A mimese é um conceito da Antiguidade Clássica que remonta a ideia de imitação, representação, da realidade. Aristóteles, em sua obra intitulada "Poética", desloca esse conceito para escrita, e intitula a arte como uma representação do mundo.
Pensando que a crônica se apropria de outras linguagens, com seus limites e contornos borrados, passando por outros gêneros, como a crônica conto e a crônica artigo, a crônica mimética faz um passeio bem mais abrangente. Ela sai dessa dicotomia da "combinação" de dois gêneros e perpassa por todos os (infinitos) gêneros, se apropriando deles.
É importante salientar que "a crônica mimética não se torna de outro gênero, ela se parece com outro gênero aos olhos de quem vê. Na essência ela continua sendo uma crônica, mas na forma ela é outra coisa", destaca o cronista e professor do Curso de Formação de Escritores, Rubem Penz.
A paródia também se trata de uma imitação e, inclusive, é um conceito ao qual estamos mais familiarizados, no entanto, há um objetivo satírico e/ou jocoso ao se valer de uma obra (literária, teatral, musical) já existente. A crônica paródia é um terreno para experimentação, afirma Rubem, podendo se apropriar da história em sua totalidade, da trama, ou das personagens.
Quando conhecemos as definições de cada uma dessas crônicas, fica nítida a impossibilidade de confundi-las, uma vez que a mimética se vale da forma, das características de outro gênero (receita culinária, bula de remédio, ata de reunião, prece, fábula) para ser escrita, enquanto a paródia se vale do conteúdo de outras obras (as personagens Romeu e Julieta, a história da Arca de Noé, os conflitos em Dom Casmurro).
Por dentro da crônica mimética
Não esqueça destes pré-requisitos para a crônica mimética: ela se fixa na forma, serve-se de um modelo já existente, é pegar a sua história e colocar em um molde. Pense no exemplo acima, da receita culinária: é esperado que ela tenha, ao menos, os ingredientes e o modo de preparo, então a sua crônica deve seguir essa estrutura.
Rubem também atenta para a utilização de preces e fábulas. "Não é fazer um Pai-Nosso ou copiar a fábula dos Três Porquinhos. Eu faço uma prece criada por mim, mas começo ela com "Senhor" e termino com "Amém"; eu dou voz e sentimentos a [outros] animais e seres inanimados".
Há algumas regras importantes para garantir a qualidade da crônica mimética: perfeição, reconhecimento e criatividade. A busca pela perfeição é dominar o jargão do gênero a ser mimetizado, é conhecer como ele funciona, seus pormenores, uma vez que sempre terá algum leitor que irá conhecer o formato e a linguagem melhor do que você ? e "gente precisa que até essa pessoa seja convencida", destaca Rubem. O cronista traz o exemplo da ata de reuniões, você sabia que ela não tem quebra de parágrafo? E se ela não tem, a sua crônica mimética também não terá, caso a use como molde.

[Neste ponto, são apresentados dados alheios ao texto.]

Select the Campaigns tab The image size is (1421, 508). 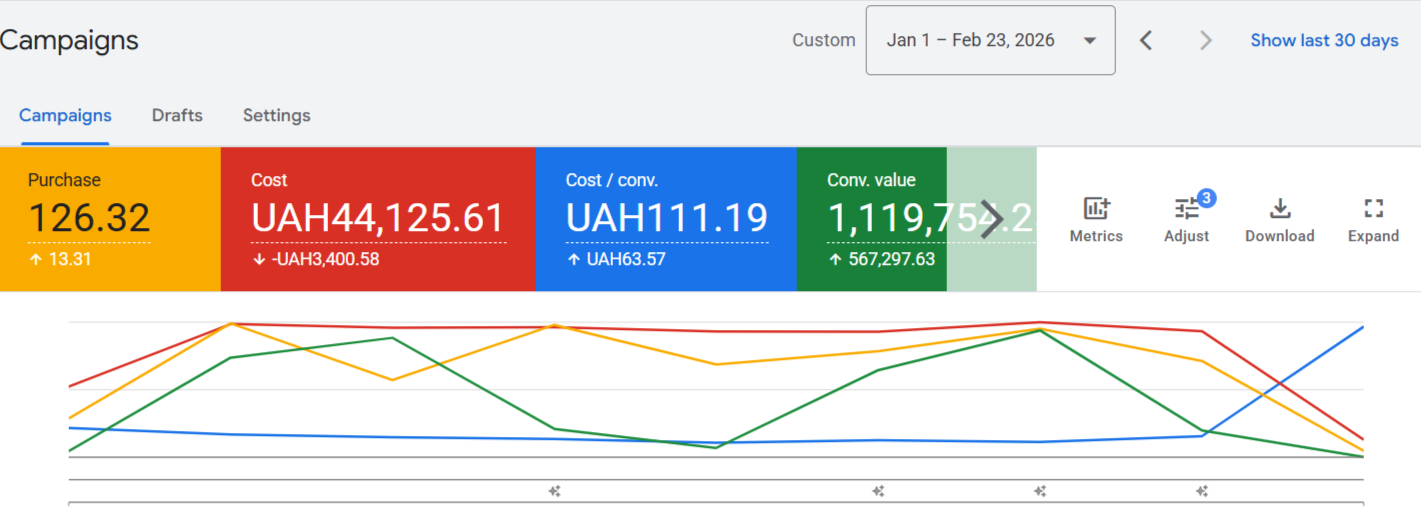tap(65, 116)
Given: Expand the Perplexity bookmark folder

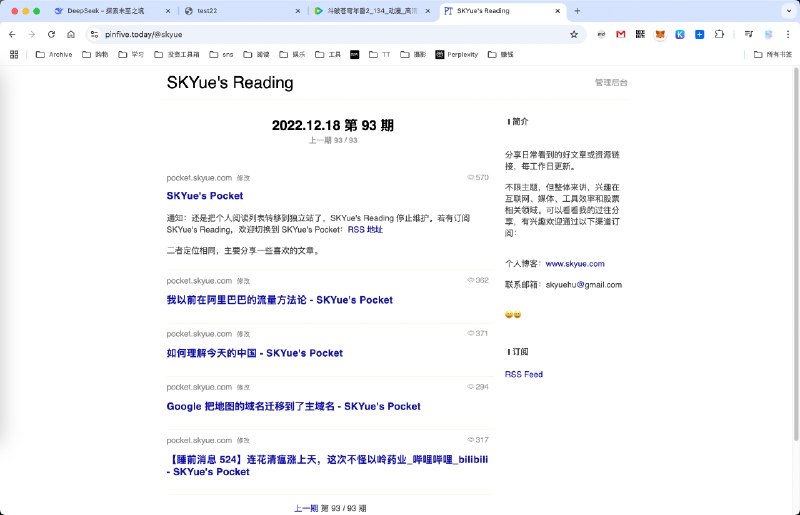Looking at the screenshot, I should coord(454,54).
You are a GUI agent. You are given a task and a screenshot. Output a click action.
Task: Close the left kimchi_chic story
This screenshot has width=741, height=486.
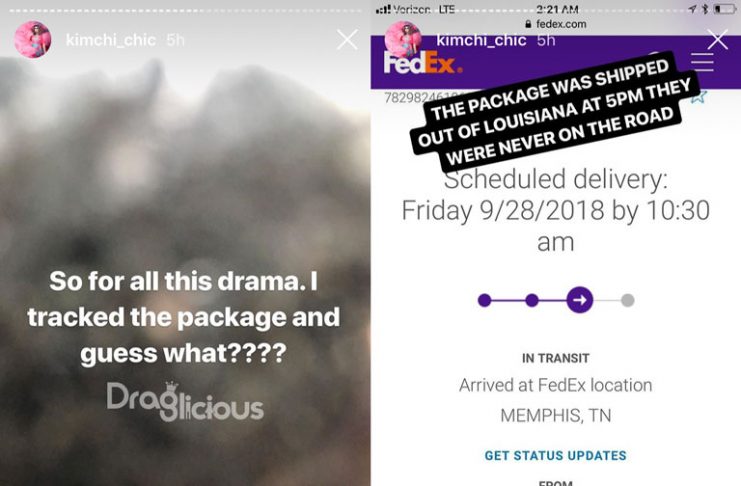[x=347, y=40]
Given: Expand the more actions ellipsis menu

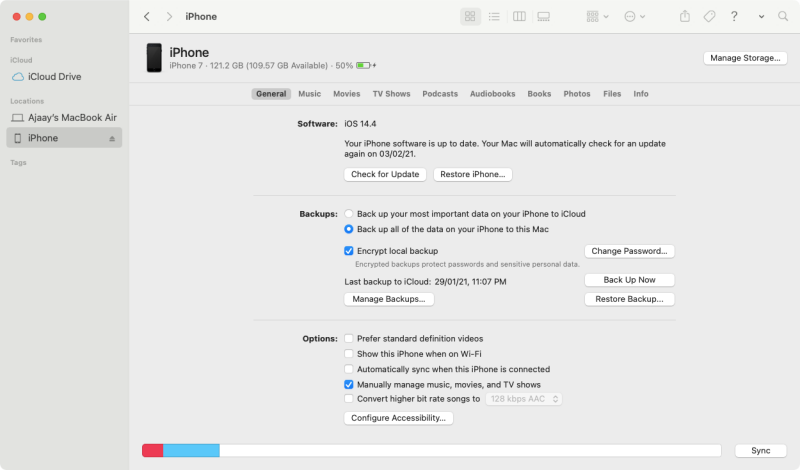Looking at the screenshot, I should pyautogui.click(x=634, y=17).
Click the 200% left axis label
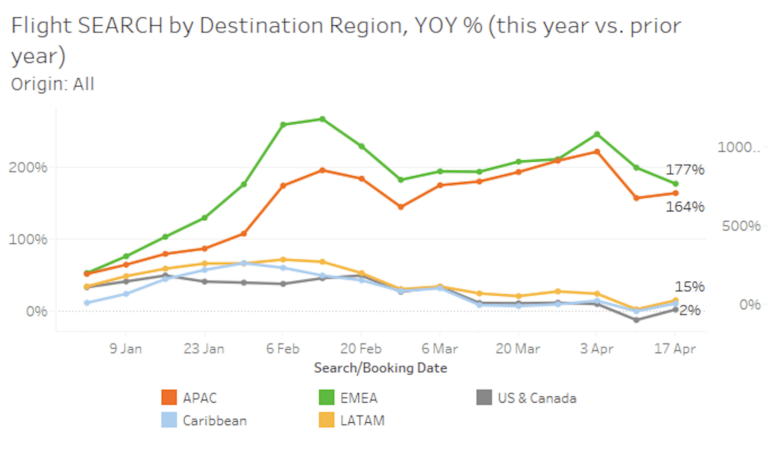768x449 pixels. click(26, 167)

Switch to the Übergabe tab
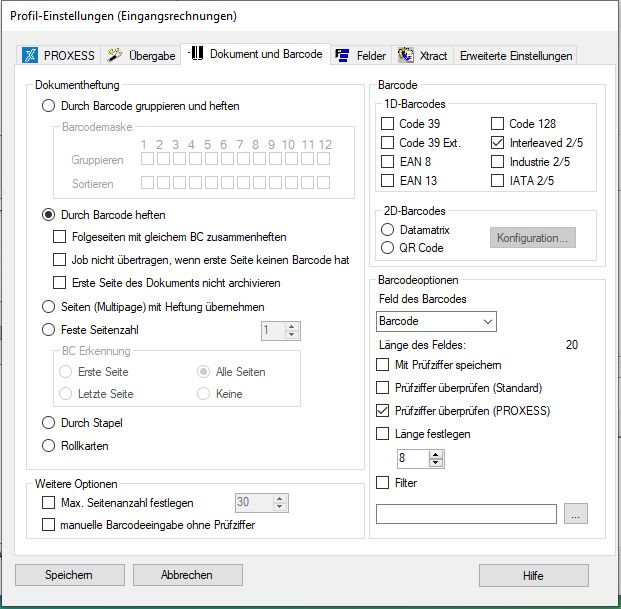coord(142,56)
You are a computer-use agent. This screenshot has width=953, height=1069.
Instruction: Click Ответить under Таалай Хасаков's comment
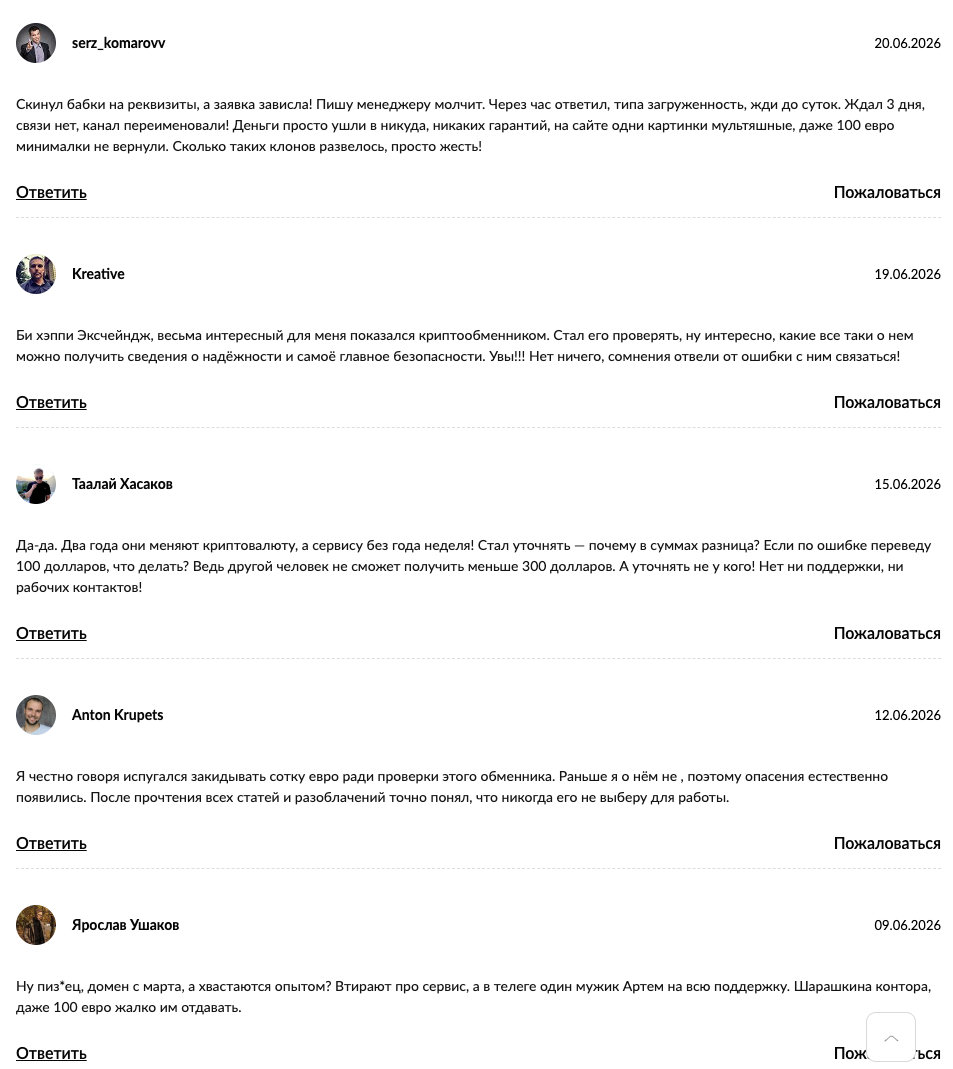coord(51,634)
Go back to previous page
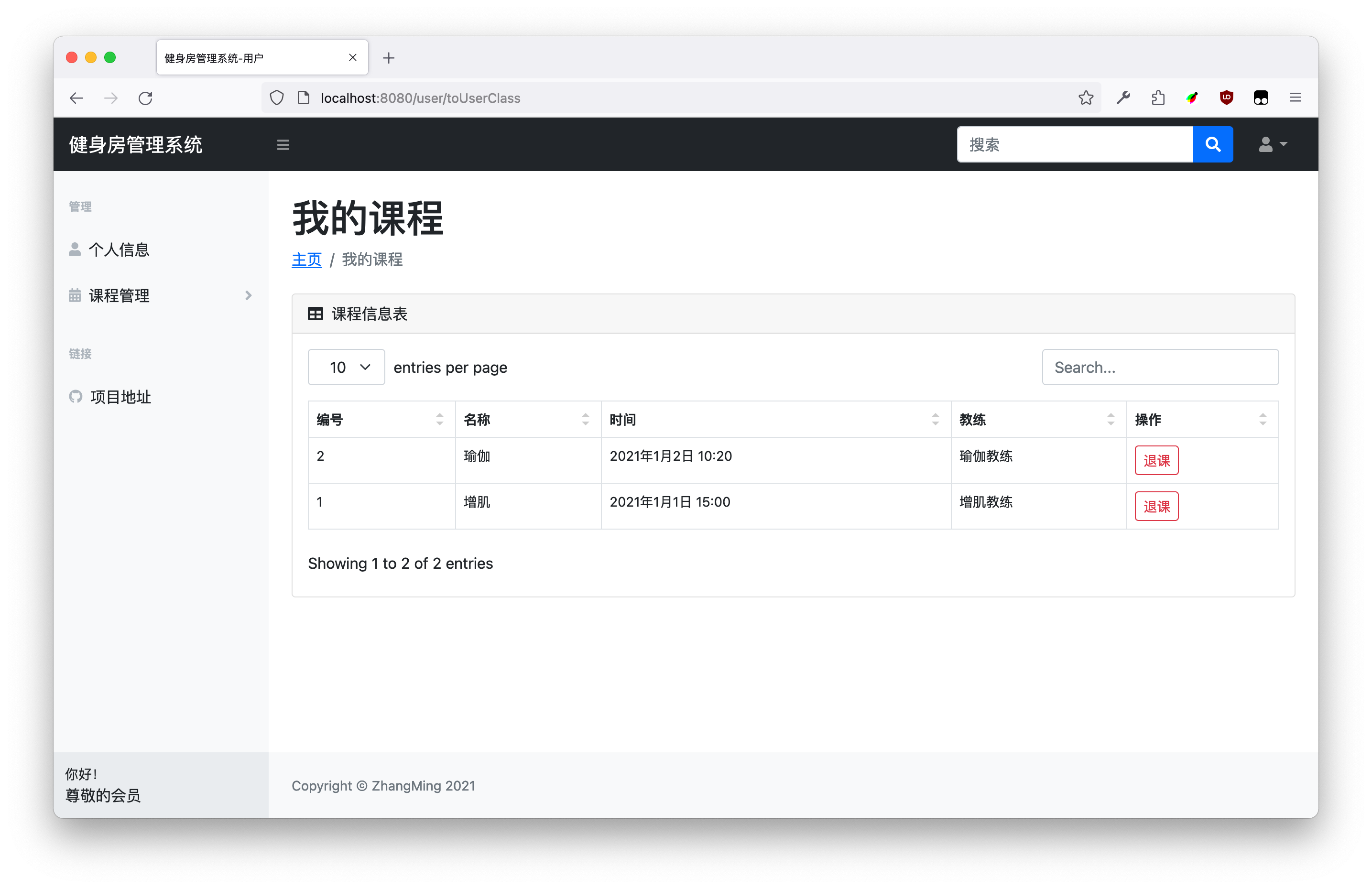This screenshot has height=889, width=1372. click(x=76, y=98)
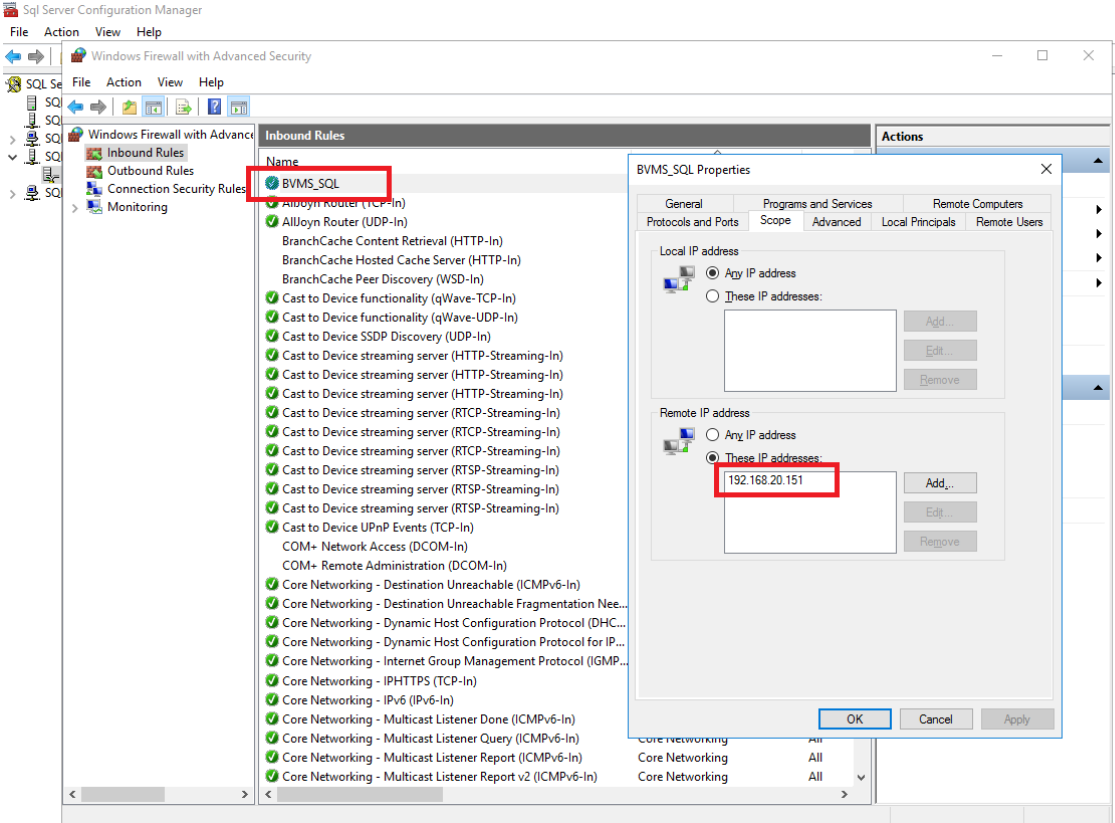Choose 'These IP addresses' under Remote IP address

[x=712, y=458]
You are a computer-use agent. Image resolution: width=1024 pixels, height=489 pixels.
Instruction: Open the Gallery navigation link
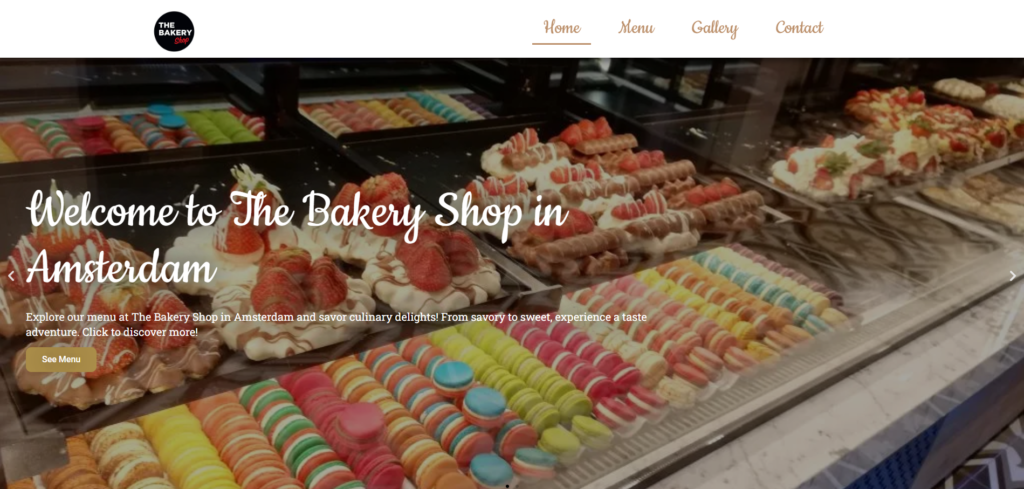click(x=714, y=28)

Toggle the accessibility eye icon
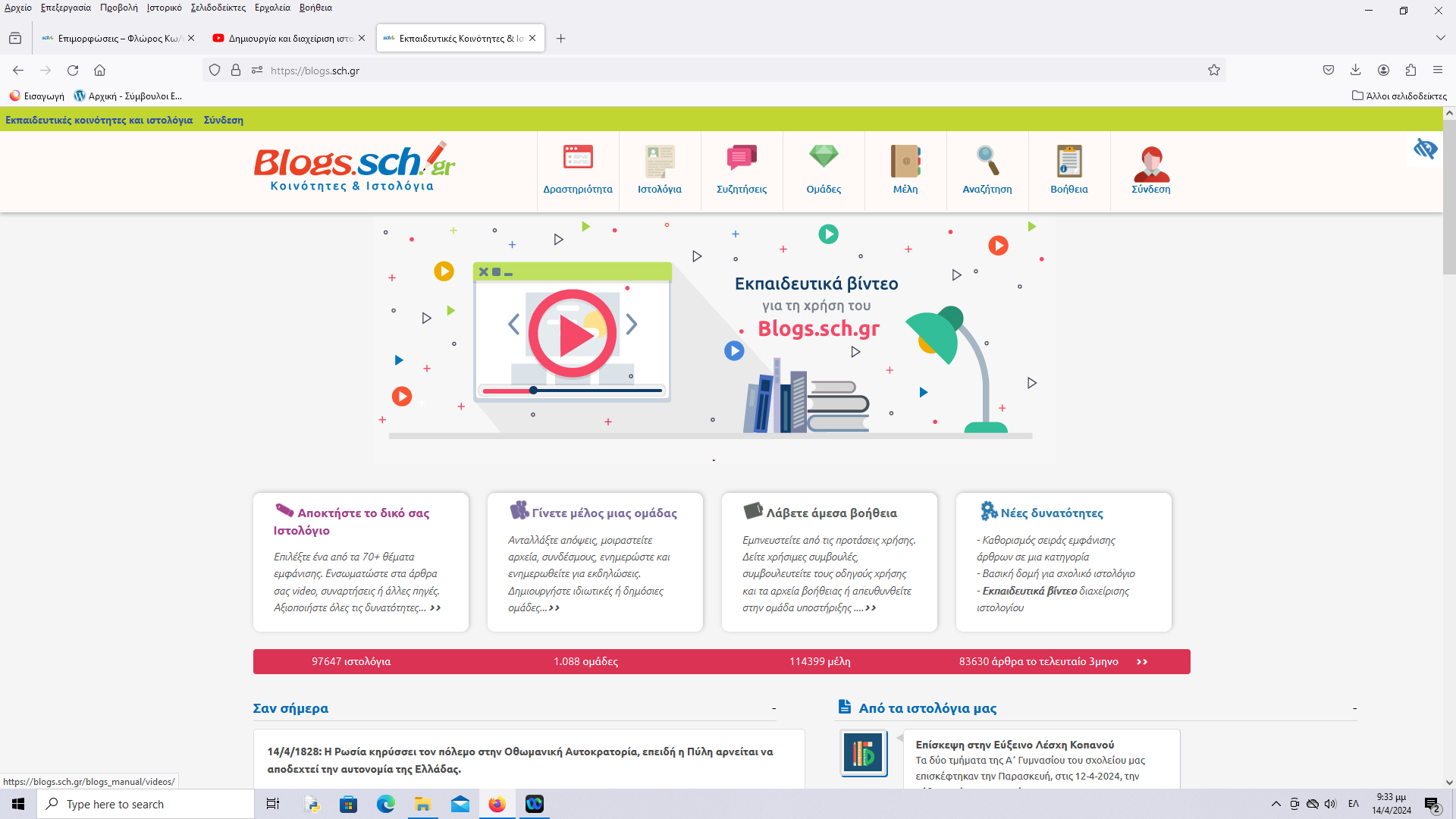tap(1425, 149)
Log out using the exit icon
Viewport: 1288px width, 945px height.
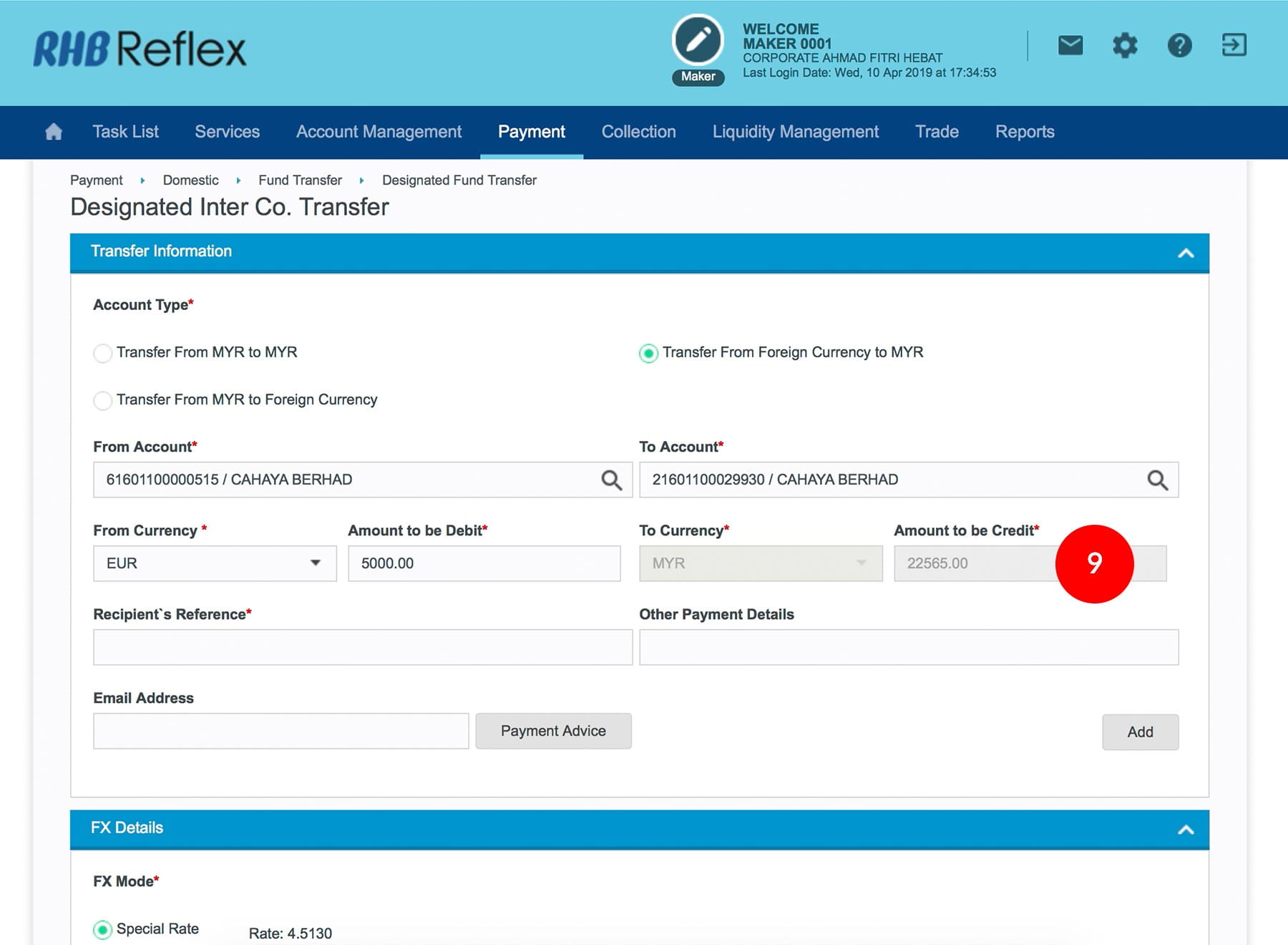pyautogui.click(x=1234, y=45)
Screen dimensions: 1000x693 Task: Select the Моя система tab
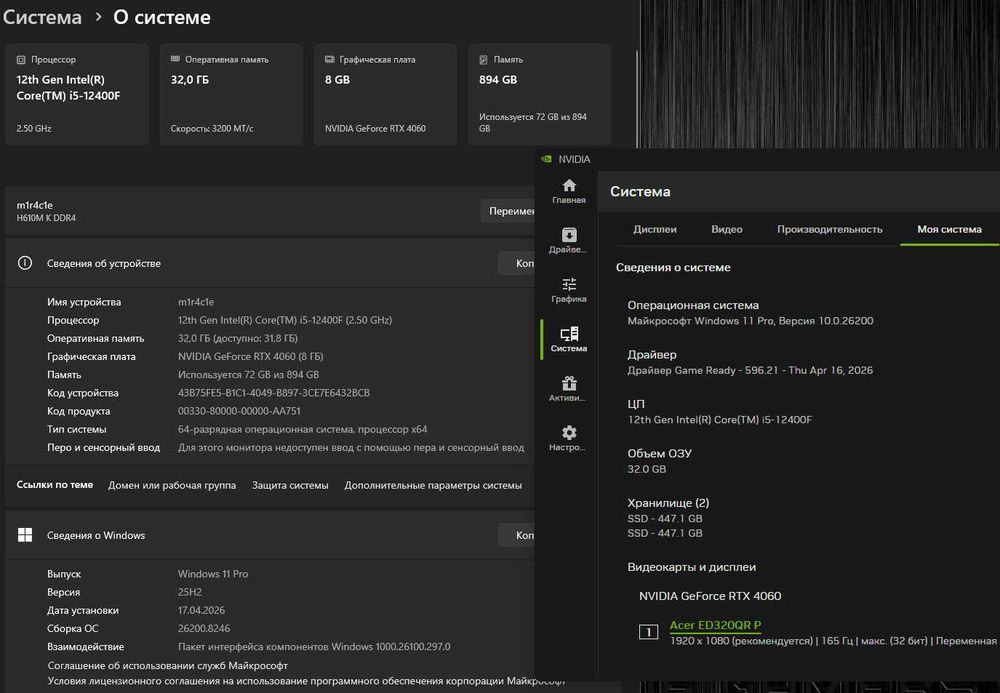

Mimetize textos reconhecíveis, estruturas que as pessoas estão familiarizadas e reconhecem com facilidade: horóscopo, previsão do tempo, manual de instruções, listas, telefonema, e-mail. Por fim, utilize da criatividade, traga humor, refinamento, flexibilidade; surpreenda o leitor, a forma que você escolher se apropriar irá modicar o seu conteúdo, dar um toque novo a ele.
Por dentro da crônica paródia
O pressuposto da paródia é satirizar, se apropriar, do conteúdo, servir-se da história ou de partes dela, como o enredo ou personagens. Trazendo novamente o exemplo da prece, dessa vez, escolhe-se uma já existente. Rubem Penz cita como exemplo a crônica de um de seus alunos, que ao fazer a paródia, trocou a conhecida "Ave, Maria" por "Aff, Maria".
A regra da crônica paródia, que também vimos na mimética, é a questão do reconhecimento: utilizar dos clássicos para fazer essa imitação humorística. Rubem Penz tem uma crônica paródia da famosa canção de ninar "O Cravo e a Rosa", a transformando em um enredo narrativo; veja que a crônica paródia não se detém pela forma, podendo-se desmontá-la ou utilizá-la.
Chico Anysio, Jô Soares, TV Pirata, Casseta & Planeta, Tá no Ar e Porta dos Fundos são alguns bons exemplos de produção de paródias, ressaltando que a paródia não está a serviço de um meio específico. Mas pensando na escrita da crônica, é importante lembrar que "as obras, normalmente, são maiores que uma crônica, e isso é um problema. Quando a gente tem coluna física no jornal, a gente tem que escolher muito bem o texto a ser parodiado, ou transformá-lo, adaptá-lo, a coluna. A crônica é um texto breve", destaca e relembra Rubem.